*TASK INPUTS*
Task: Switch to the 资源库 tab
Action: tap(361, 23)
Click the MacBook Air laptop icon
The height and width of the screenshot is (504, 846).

==

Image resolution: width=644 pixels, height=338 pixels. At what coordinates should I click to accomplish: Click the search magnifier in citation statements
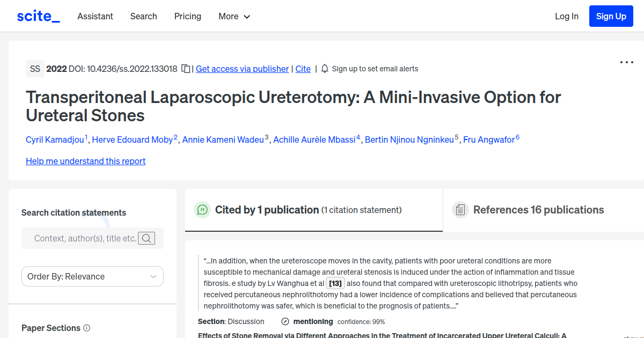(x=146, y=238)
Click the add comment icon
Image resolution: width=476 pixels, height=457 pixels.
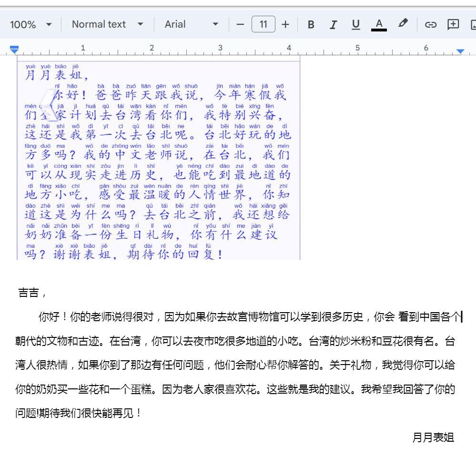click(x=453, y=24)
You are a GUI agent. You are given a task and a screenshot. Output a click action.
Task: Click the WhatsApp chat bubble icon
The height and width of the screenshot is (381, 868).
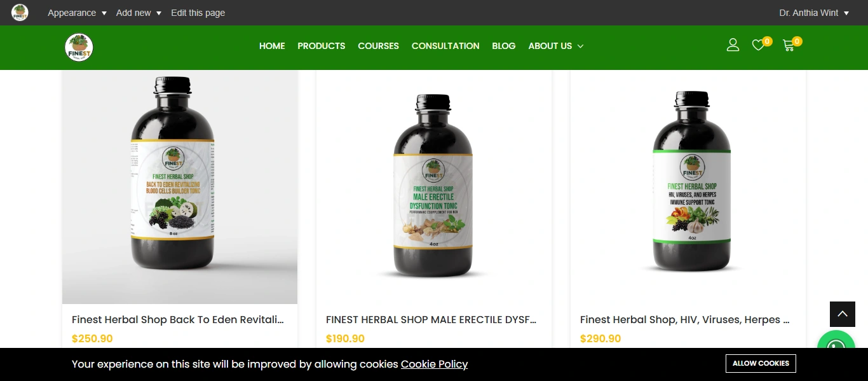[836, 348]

...

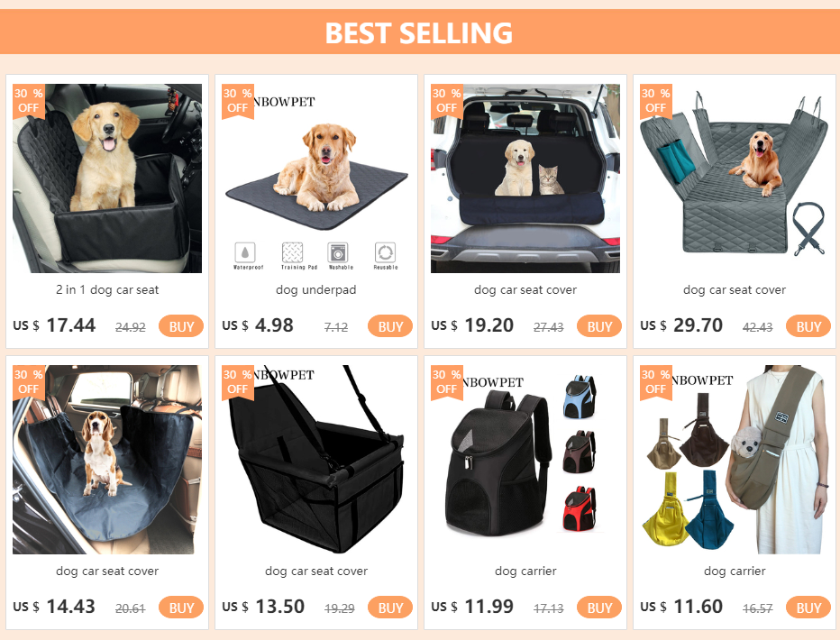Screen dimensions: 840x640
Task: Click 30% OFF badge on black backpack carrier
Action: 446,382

*TASK PROMPT*
Scan the lines above for the word "icon", then copy each line that has it.

*ANSWER SECTION*
Click the MacBook Air laptop icon
Click the add comment icon
Task: Click the WhatsApp chat bubble icon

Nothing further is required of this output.